## WHAT YOU WILL DO
1. Retype a passage from the Goldblatt biography word for word. Begin at the words "Scott Daniel Goldblatt" and stop after "Plains-Fanwood High School.".
2. Using the Goldblatt biography, answer these questions:
(a) On what date was Goldblatt born?
(b) In what year was he named Rookie of the Meet?
(c) What degree did he receive from the University of Texas?

## TEXT PROVIDED
━━━━━━

Scott Daniel Goldblatt (born July 12, 1979) is an American former competition swimmer and Olympic gold medalist who specialized in freestyle events.

Biography
Raised in Scotch Plains, New Jersey, Goldblatt first began swimming in the children's pool at his local swim club, Willow Grove Swim Club in Scotch Plains.  Then he swam for the Scotch Plains/Fanwood YMCA until he joined the Berkeley Aquatic Club under head coach Jim Wood.  In 1995, at the age of 15, he qualified for his first national championships and was named Rookie of the Meet.  Two years later, in 1997, he broke into the World Top 50 rankings after ranking 46th in the 200-meter Freestyle.  He was also named to the World University Games team, where he won both a gold and a silver medal. Goldblatt graduated in 1997 from Scotch Plains-Fanwood High School.

Goldblatt attended the University of Texas and received a degree in sport management.  During his first two years at Texas he was named All-American in five events and won two NCAA relay titles. During these years, he did not improve internationally, and subsequently fell from the World Rankings in the 200-meter Freestyle.

━━━━━━

## STORED DATA
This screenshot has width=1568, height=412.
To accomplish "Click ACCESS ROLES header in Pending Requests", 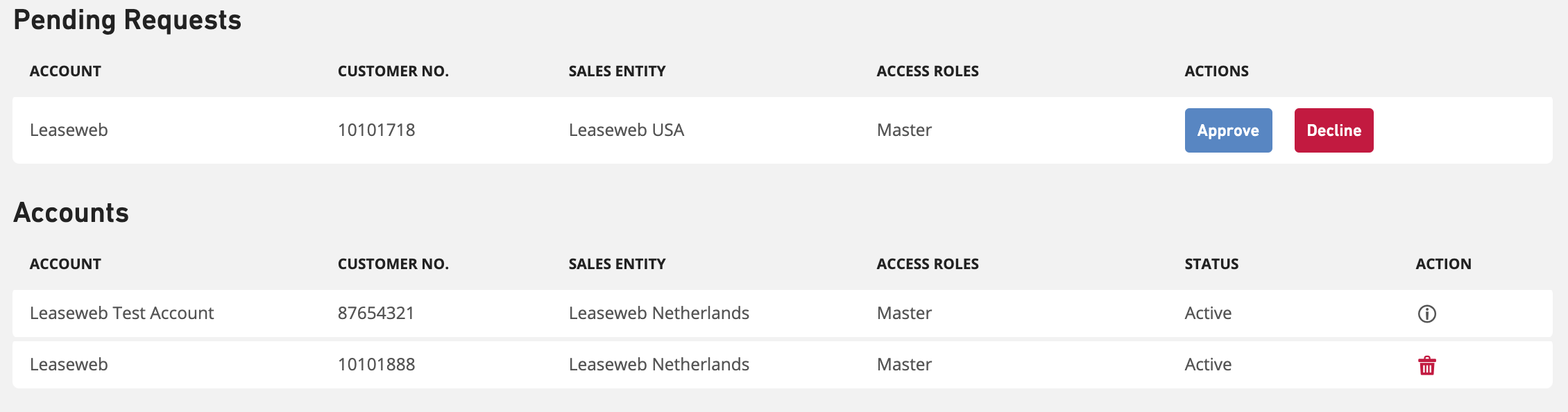I will pos(928,71).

━━━━━━

## THE REPLIES
1.
Scott Daniel Goldblatt (born July 12, 1979) is an American former competition swimmer and Olympic gold medalist who specialized in freestyle events.

Biography
Raised in Scotch Plains, New Jersey, Goldblatt first began swimming in the children's pool at his local swim club, Willow Grove Swim Club in Scotch Plains.  Then he swam for the Scotch Plains/Fanwood YMCA until he joined the Berkeley Aquatic Club under head coach Jim Wood.  In 1995, at the age of 15, he qualified for his first national championships and was named Rookie of the Meet.  Two years later, in 1997, he broke into the World Top 50 rankings after ranking 46th in the 200-meter Freestyle.  He was also named to the World University Games team, where he won both a gold and a silver medal. Goldblatt graduated in 1997 from Scotch Plains-Fanwood High School.

2.
(a) July 12, 1979
(b) 1995
(c) A degree in sport management